Scientist now suggest herd immunity could be achieved with much smaller percentage. Going to the discussion a few pages back. I just dont even know how to ingest all of the scientific data and know how to filter what should be taken at face value. In general terms science is never going to have a set answer and that's the point and what makes it the golden standard in figuring out real world questions. When this back and forth is say for the cholesterol in eggs or if coffee is good for you long term new studies every few years that do complete flip flops dont bother me. When it is something as serious as a global pandemic and the political arena has weaponized it. It's all so tiring I just want to tune out. I fall victim to the confirmation biases like everyone else but Ive always put capital in scientist with professional expert analysis over it to a good degree. With so much conflicting stuff and things being overturned on a weekly basis I just dont know how to filter it. Be damned if I let the news media be the arbiters of this information but I just circle back to, fuck it dont stress yourself by digging into stuff you cant control, go tend your garden and relax. How does everyone else deal with this deluge?

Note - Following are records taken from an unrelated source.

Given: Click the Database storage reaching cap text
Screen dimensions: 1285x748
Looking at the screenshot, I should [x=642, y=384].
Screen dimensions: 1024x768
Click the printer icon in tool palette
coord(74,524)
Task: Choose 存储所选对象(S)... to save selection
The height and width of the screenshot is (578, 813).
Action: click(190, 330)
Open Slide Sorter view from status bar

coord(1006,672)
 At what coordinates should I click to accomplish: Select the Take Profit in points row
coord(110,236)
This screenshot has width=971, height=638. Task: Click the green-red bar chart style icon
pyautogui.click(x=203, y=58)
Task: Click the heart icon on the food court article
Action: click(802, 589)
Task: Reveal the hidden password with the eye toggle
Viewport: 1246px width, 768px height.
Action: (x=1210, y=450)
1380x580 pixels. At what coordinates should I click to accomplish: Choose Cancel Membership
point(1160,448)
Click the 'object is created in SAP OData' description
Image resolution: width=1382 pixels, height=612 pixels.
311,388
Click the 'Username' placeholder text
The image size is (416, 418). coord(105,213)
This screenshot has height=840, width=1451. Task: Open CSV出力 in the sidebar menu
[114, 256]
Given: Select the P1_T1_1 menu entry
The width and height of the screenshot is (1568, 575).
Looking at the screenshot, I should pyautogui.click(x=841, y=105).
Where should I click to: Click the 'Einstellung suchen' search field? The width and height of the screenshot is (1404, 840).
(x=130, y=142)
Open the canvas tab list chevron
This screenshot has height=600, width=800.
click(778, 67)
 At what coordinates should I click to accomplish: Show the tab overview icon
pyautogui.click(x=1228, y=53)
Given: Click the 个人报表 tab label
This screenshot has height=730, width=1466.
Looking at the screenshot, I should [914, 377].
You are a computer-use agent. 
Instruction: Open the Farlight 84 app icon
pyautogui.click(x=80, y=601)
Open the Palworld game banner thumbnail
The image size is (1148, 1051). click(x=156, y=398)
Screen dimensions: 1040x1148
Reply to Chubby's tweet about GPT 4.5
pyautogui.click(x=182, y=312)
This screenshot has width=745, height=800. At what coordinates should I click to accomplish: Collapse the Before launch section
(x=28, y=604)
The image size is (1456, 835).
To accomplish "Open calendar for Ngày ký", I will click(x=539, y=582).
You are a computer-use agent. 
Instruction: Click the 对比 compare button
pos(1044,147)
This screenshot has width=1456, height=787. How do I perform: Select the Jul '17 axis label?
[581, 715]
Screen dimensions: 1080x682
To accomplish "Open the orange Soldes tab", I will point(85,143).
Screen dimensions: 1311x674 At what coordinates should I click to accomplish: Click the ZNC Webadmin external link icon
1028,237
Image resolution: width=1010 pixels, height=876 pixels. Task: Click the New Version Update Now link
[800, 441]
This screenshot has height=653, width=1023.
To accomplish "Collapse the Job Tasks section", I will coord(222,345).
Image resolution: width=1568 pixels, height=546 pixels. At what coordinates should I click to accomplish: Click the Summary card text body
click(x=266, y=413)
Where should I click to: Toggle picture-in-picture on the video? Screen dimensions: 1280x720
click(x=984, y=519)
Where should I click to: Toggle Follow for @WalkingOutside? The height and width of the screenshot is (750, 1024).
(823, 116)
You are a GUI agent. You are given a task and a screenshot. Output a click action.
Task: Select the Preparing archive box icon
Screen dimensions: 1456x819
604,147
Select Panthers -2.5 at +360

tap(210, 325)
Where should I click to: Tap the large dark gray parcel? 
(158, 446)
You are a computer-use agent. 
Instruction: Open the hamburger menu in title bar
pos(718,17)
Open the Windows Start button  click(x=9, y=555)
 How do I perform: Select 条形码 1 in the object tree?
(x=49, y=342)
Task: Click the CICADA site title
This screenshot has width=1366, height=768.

I guess as more and more information is learned about the virus, the best thing to do is to just live your life in the safest way that can you can. Being over cautious which is always safer and not treating experts who are also learning about this like shit(you aren’t but I’m talking on the whole). Exercising universal precautions by minimizing time spent in public and keeping distance from people are always safer even if we don’t know every single thing. Rather than get bogged down in what is perceived as flip flopping on details, just remember that at least 170,000 people have kicked the bucket in 6 months from this and basic germ theory applies as far as prevention is concerned.